## Aim of the exercise
Reproduce every record exactly as given.

-- Opening Marker --

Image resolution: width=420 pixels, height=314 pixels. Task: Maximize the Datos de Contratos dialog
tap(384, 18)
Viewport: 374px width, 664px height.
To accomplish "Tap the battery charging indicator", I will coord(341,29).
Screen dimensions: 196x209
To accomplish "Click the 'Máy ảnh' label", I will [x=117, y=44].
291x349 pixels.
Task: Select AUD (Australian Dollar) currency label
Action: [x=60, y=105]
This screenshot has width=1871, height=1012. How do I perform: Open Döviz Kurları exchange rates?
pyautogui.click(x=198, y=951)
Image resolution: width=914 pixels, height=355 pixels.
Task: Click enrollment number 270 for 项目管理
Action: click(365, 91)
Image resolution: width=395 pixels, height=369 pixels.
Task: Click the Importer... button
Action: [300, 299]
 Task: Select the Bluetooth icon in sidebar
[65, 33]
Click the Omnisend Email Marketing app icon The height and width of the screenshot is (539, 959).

-- Closing Marker --

## Exercise result
Image resolution: width=420 pixels, height=314 pixels. Task: Maximize the Datos de Contratos dialog
tap(384, 18)
Viewport: 374px width, 664px height.
To accomplish "Tap the battery charging indicator", I will coord(341,29).
Screen dimensions: 196x209
To accomplish "Click the 'Máy ảnh' label", I will [x=117, y=44].
291x349 pixels.
Task: Select AUD (Australian Dollar) currency label
Action: [x=60, y=105]
This screenshot has width=1871, height=1012. How do I perform: Open Döviz Kurları exchange rates?
pyautogui.click(x=198, y=951)
Image resolution: width=914 pixels, height=355 pixels.
Task: Click enrollment number 270 for 项目管理
Action: click(365, 91)
Image resolution: width=395 pixels, height=369 pixels.
Task: Click the Importer... button
Action: [300, 299]
 Task: Select the Bluetooth icon in sidebar
[65, 33]
Click the Omnisend Email Marketing app icon The height and width of the screenshot is (539, 959).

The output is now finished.